Why Encore Strip Diners Are Feeling This Closure
The Strip produces restaurant news with consistent regularity. New concepts open, older ones rotate out, and the cycle tends to keep pace with the constant reinvention that defines Las Vegas. Even so, this particular closure has generated more conversation than most, and there are good reasons for that response.
Breakfast and brunch spots with real staying power are not as common on the Strip as you might expect. The resort corridor is dense with fine dining concepts, celebrity chef outposts, and late-night destinations. Breakfast, especially a thoughtful breakfast with a kitchen that takes the morning meal seriously, is a smaller category. Jardin occupied that niche at Encore for years, and its absence will be felt in a tangible way by guests who came to count on it.
There is also a hospitality quality element that matters here. Encore at Wynn Las Vegas is a luxury property, and part of what justifies that positioning is the idea that every part of the stay, including the first meal of the day, meets a high standard. Jardin delivered on that promise consistently. Finding a replacement concept that can hold the same ground is not a simple task, and diners who loved this restaurant are right to wonder what the transition period will feel like.

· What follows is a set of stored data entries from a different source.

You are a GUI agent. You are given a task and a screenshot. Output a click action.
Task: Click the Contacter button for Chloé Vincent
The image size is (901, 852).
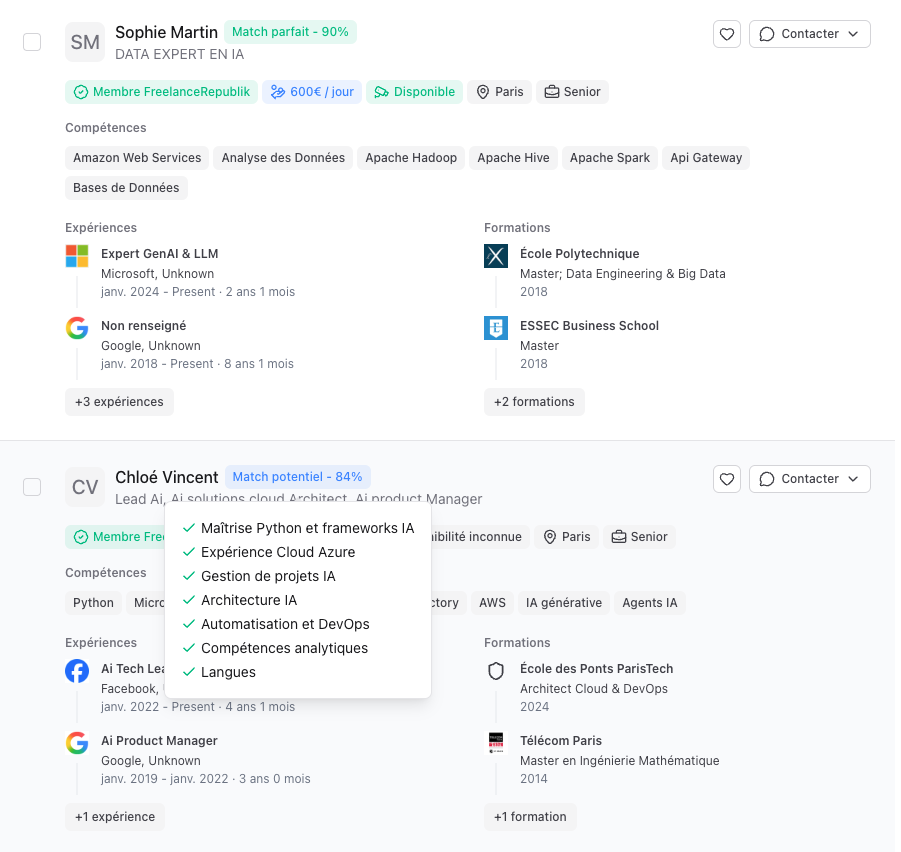coord(809,479)
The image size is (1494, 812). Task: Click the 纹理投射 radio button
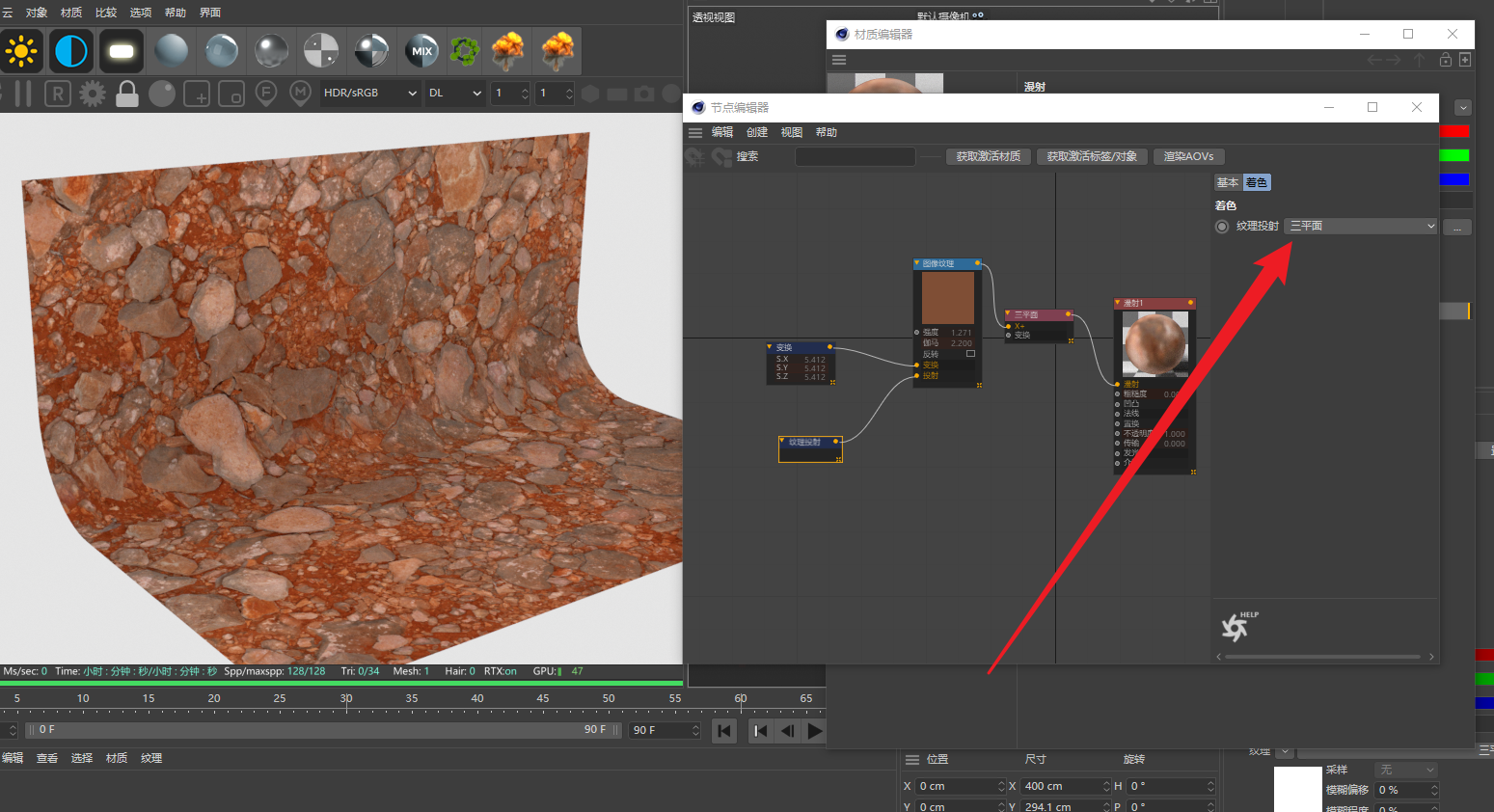(1222, 227)
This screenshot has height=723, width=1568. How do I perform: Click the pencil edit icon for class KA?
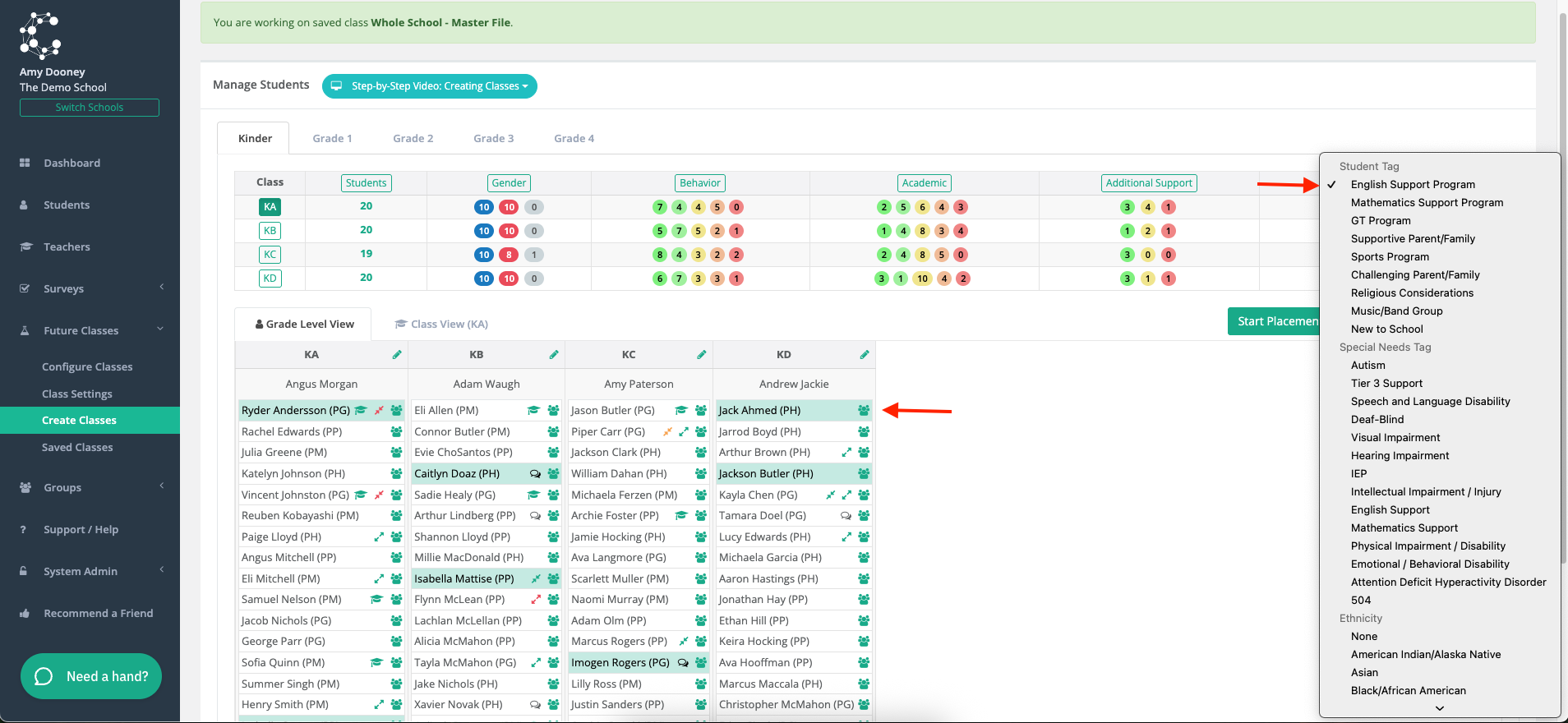(x=397, y=355)
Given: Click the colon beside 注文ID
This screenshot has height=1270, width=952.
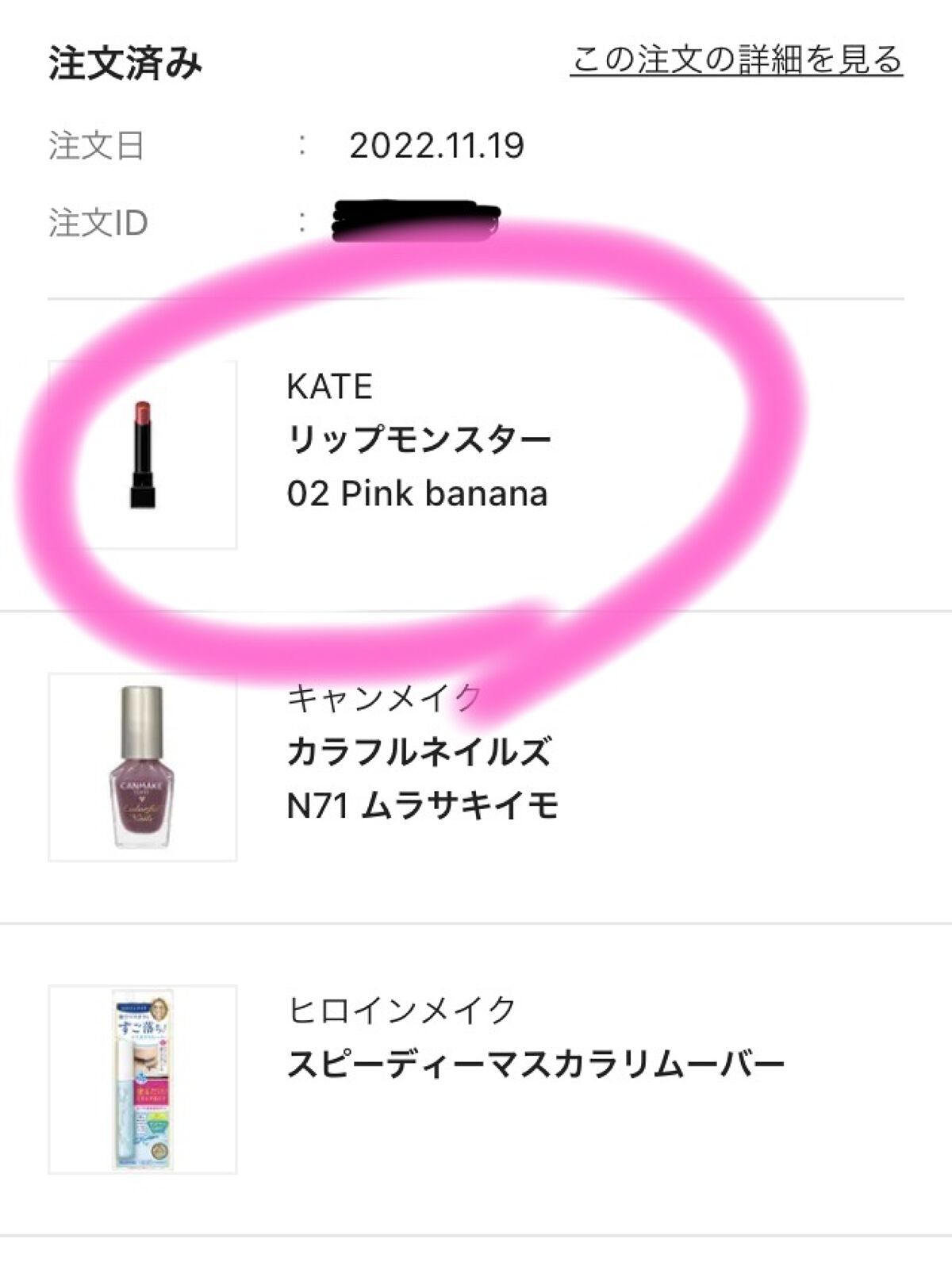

For Las Vegas residents who live near the Strip or visit it regularly for dining, the closure also touches something personal. The Strip is not just a tourist destination. For many Clark County residents, it is a genuine part of daily life, a place where birthdays are celebrated, clients are entertained, and Sunday mornings are occasionally spent over a good plate of eggs. Losing a reliable spot, even inside a hotel, carries the same kind of disappointment as losing any neighborhood restaurant.
The Story of Jardin and What Made It Worth the Visit
Jardin opened in December 2016 inside Encore at Wynn Las Vegas with a concept built around daytime dining done with care. The name itself, French for garden, reflected the approach. The space leaned into lightness and warmth, a deliberate contrast to the darker, more theatrical environments that define so much of the Strip's dining scene.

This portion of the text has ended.